Juliette Boulet, porte-parole pour Greenpeace Belgique

Juliette Boulet, porte-parole pour Greenpeace Belgique est l’invitée de la rédaction pour ce mois de mars 2020.

 

Une connexion évidente à la nature

Mère de deux enfants et figure médiatique bien connue, Juliette Boulet vit dans la commune de Frameries.

En 2006, elle s’installe dans le Borinage, à Frameries puis à Mons, avant de récemment rénover une maison à Eugies au sein de la commune framerisoise, près de l’entrée du bois de Colfontaine. C'est un coup de coeur qui l'incite à s'installer dans la région, n'étant pas originaire du Coeur du Hainaut.

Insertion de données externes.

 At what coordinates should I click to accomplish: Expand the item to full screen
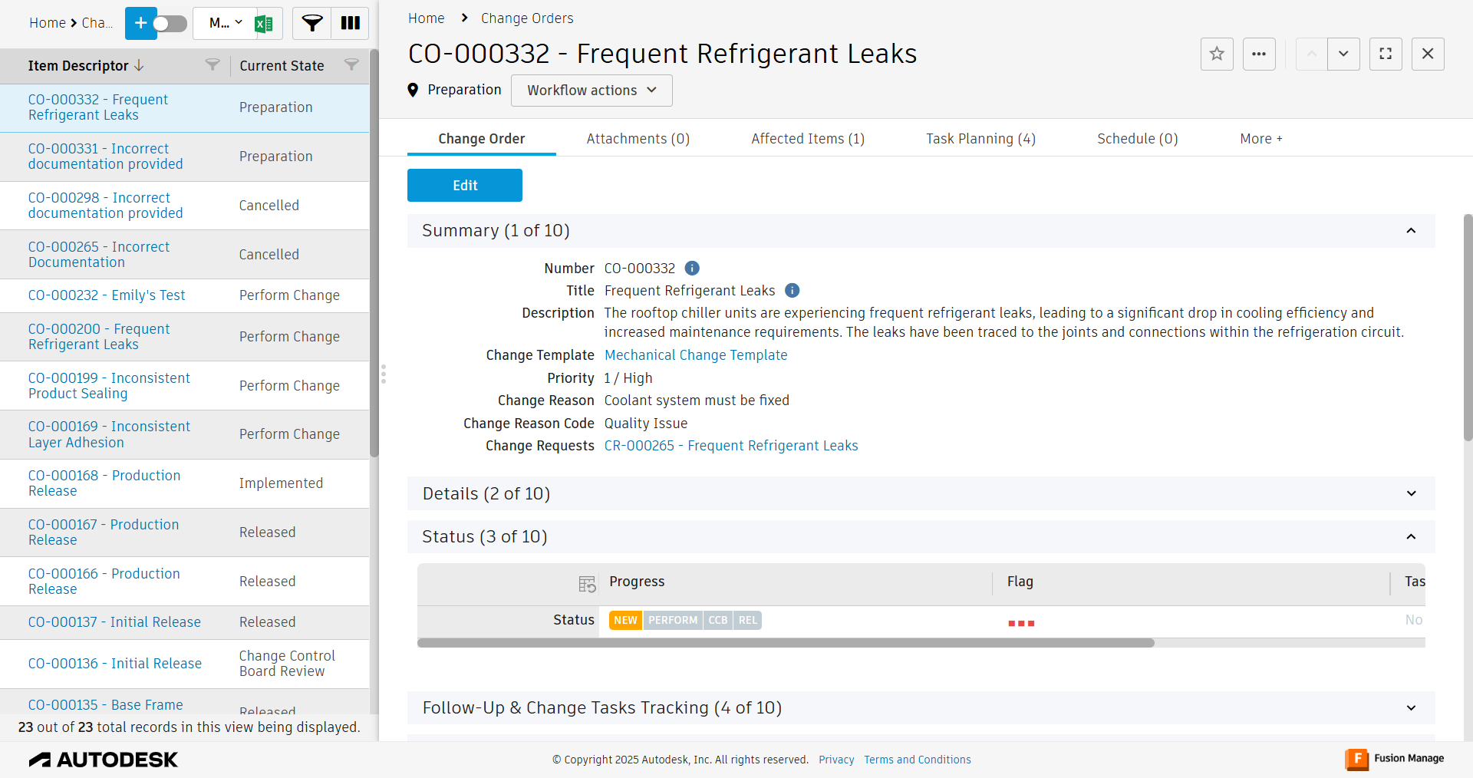[x=1386, y=54]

Son besoin de nature est prégnant depuis sa toute jeune enfance.

« J’avais besoin de ce côté nature que j’ai trouvé dans mon patelin » explique-t-elle avec satisfaction.

Très fière d’habiter la région, elle revendique la tenue de la Brocante d’Eugies tous les 15 août, parfois en tant que brocanteuse, parfois en tant que simple spectatrice. Elle participe avec ferveur aux fêtes du village avec ses enfants, notamment lors des parades d’Halloween ou de Saint-Nicolas.

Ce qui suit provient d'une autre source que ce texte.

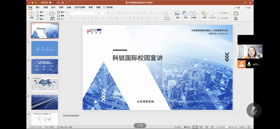Adjust the zoom slider in status bar

(x=226, y=127)
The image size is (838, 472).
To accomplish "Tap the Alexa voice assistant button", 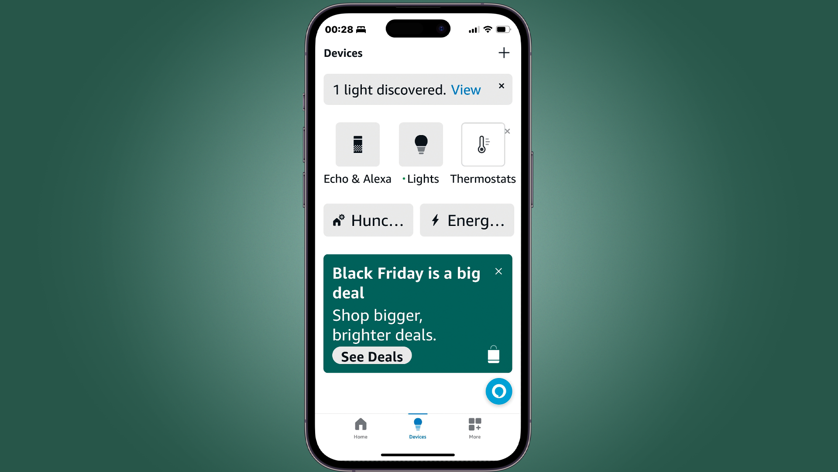I will tap(497, 391).
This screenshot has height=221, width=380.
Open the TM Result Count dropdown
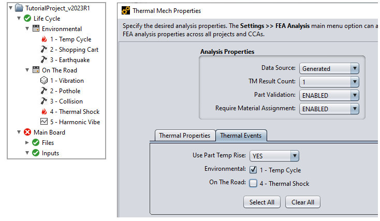tap(329, 82)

Mons 2015, capitale européenne de la culture, a été une année très riche en événements et Juliette a vu le regard porté sur la région changer. La région, assez méconnue aux yeux notamment de ses collègues bruxellois, regorge de trésors.

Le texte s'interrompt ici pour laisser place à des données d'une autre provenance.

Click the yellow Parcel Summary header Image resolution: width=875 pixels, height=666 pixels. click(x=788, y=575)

Au service de son prochain

Le message qu’elle véhicule en faveur de la préservation de la planète, de sa faune et de sa flore, l’habite entièrement. Juliette n’hésite pas à donner de sa personne pour venir en aide ou être à l’écoute des nombreuses personnes qui la contactent.

Elle se rend dans les écoles et parle de son métier et de sa lutte pour la préservation de la nature aux enfants, est à l’écoute des étudiants qui la questionnent sur des enjeux environnementaux ou accompagne et conseille des citoyens confrontés à des projets locaux qui les dépassent.

Son expertise et son savoir-faire sont souvent mis à disposition de toute personne qui lui fait appel.

Un challenge pour 2020 : privilégier le vélo

Juliette prend le train à Mons tous les jours, et c’est bien souvent à vélo qu’elle parcourt les 10 km qui séparent son domicile de la gare.

« Il n’est pas facile de faire comprendre aux automobilistes que l’espace public est à partager lorsqu’il n’y a pas de voies cyclables » souligne-t-elle. En effet, équipé en toute circonstance (qu’il vente ou qu’il pleuve), cette framerisoise n’hésite pas à prendre son vélo (non électrique) pour se déplacer, malgré l’absence de pistes adaptées.

« Mon prochain challenge serait d’amener mes enfants en vélo à l’école » mais la sécurité prime avant la volonté. « Si ils sont prêts, je leur en montrerai le chemin » se réjouit Juliette.